A limited liability company is a legal entity.

The Company is liable for its debts and obligations with its whole property without any limitations.

The shareholders are not liable for the company's obligations, they bear a risk up to the value of shares contributed. Where execution against the company has proved ineffective, the members of the management board shall be liable jointly and severally for the obligations of the company. A member of the management board may extricate himself from the liability by showing that a petition for declaration of bankruptcy was filed or arrangement proceedings were instituted in due time, or that a failure to file a petition for declaration of bankruptcy or institute arrangement proceedings was not due to his fault or that the creditor suffered no damage even though no petition for bankruptcy was filed or no arrangement proceedings were instituted.

Superior authority of a company is Shareholders Meeting. Company is represented by a Management Board (consisting at least of one person) according to principles laid down in a company deed or a company charter.
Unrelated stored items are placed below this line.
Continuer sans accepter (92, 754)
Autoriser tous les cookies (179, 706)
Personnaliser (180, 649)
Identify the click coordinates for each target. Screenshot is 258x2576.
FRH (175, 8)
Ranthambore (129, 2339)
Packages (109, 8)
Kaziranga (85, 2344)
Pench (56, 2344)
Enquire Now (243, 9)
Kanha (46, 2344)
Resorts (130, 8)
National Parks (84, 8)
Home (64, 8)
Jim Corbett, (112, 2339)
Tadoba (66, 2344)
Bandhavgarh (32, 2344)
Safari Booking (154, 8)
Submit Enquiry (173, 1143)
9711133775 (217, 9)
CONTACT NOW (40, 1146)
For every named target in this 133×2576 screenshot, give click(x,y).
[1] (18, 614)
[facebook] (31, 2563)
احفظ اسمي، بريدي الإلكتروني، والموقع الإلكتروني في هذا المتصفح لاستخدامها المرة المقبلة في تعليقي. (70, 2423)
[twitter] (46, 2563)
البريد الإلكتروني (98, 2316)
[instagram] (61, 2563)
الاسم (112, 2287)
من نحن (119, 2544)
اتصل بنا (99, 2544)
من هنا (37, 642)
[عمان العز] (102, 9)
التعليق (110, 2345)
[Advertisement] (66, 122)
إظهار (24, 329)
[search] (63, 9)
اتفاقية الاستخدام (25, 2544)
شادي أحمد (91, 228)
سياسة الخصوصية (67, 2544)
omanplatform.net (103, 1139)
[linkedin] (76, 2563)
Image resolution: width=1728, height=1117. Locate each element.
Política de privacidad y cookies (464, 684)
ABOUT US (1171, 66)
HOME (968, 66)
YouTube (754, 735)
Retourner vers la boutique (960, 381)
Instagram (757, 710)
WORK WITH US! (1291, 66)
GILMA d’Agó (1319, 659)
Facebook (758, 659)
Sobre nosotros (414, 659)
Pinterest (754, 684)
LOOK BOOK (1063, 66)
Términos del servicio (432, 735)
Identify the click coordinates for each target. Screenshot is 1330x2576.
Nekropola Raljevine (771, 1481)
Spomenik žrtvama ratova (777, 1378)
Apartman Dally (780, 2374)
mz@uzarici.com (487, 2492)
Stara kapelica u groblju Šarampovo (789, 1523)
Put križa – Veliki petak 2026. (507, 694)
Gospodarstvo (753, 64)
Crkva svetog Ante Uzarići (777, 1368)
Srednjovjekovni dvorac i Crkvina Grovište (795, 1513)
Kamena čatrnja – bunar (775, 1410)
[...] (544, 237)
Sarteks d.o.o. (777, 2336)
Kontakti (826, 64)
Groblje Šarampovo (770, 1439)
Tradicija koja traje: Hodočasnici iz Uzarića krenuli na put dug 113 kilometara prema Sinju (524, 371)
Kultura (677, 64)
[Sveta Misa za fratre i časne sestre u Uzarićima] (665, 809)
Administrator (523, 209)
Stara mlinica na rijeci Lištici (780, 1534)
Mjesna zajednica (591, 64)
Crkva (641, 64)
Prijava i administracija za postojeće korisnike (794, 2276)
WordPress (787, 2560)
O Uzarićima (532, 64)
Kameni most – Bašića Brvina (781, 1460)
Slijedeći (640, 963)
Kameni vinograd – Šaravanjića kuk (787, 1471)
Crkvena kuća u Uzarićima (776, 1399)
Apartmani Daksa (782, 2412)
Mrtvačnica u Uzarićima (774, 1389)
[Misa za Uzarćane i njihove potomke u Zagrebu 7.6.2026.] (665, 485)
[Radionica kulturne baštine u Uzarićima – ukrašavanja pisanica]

A company may be also represented by proxy. In a limited liability company a Supervisory Board may be optionally appointed. In limited liability companies whose initial capital exceeds PLN 500.000 and the number of shareholders exceeds twenty five the Supervisory Board or audit commission shall be compulsory.

  • Joint-stock company

It is established for the purpose of operating business on a large scale. Capital may be obtained through issuance of shares.

It may be established by one or more persons; exception: it may not be established solely by a single-member limited liability company.

A joint-stock company may be set up by one or more persons. It cannot be set up only by a single-member, Limited Liability Company. The initial capital of a company should amount to at least PLN 100,000.

A joint-stock company is a legal entity.
The Company is liable for its debts and obligations with its whole property without any limitations. The shareholders are not liable for the company's obligations, they bear a risk up to the value of shares taken up.

Superior authority of a company is General Assembly. A joint-stock company is represented by a statute. In a joint-stock company, Supervisory Board must be obligatorily appointed. A joint-stock company may also be represented by a proxy.

COSTS

Court fees related to the forming companies are:
- PLN 750 for partnerships /PLN 1000 for capital companies
- 500 PLN for the announcement in the Court Gazette (Monitor Sądowy).

A registration court shall issue a decision on registering a company in the register, within 14 days from the day of submitting an application.